Exercise:
After locating the line with "This screenshot has height=554, width=640." in the records below, print it and every line after it exactly.

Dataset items

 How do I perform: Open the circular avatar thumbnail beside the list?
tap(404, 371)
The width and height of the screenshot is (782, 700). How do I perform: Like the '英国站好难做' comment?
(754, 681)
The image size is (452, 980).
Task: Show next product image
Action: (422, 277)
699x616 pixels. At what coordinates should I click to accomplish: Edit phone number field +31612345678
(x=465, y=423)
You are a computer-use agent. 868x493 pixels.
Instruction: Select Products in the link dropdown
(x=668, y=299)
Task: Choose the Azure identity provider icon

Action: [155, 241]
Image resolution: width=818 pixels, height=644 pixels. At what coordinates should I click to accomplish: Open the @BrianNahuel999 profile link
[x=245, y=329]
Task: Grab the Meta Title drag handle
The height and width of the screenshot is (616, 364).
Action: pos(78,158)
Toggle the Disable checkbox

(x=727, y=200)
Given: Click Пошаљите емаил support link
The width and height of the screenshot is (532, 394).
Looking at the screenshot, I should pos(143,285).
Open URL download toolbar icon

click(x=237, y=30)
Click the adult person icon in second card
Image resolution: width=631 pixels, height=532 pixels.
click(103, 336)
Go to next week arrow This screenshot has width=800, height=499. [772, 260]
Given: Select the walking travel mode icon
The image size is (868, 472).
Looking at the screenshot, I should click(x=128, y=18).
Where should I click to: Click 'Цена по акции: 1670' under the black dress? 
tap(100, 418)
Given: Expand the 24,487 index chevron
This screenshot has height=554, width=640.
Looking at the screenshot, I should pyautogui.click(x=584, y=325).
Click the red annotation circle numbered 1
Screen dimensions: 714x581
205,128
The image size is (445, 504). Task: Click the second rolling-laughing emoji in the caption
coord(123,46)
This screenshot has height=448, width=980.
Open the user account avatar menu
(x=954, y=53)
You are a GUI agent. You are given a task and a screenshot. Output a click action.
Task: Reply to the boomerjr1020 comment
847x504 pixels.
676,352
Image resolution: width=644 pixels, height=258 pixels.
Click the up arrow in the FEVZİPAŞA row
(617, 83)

Written response:
This screenshot has height=554, width=640.
Looking at the screenshot, I should pyautogui.click(x=584, y=325).
Click the red annotation circle numbered 1
Screen dimensions: 714x581
205,128
The image size is (445, 504). Task: Click the second rolling-laughing emoji in the caption
coord(123,46)
This screenshot has height=448, width=980.
Open the user account avatar menu
(x=954, y=53)
You are a GUI agent. You are given a task and a screenshot. Output a click action.
Task: Reply to the boomerjr1020 comment
847x504 pixels.
676,352
Image resolution: width=644 pixels, height=258 pixels.
Click the up arrow in the FEVZİPAŞA row
(617, 83)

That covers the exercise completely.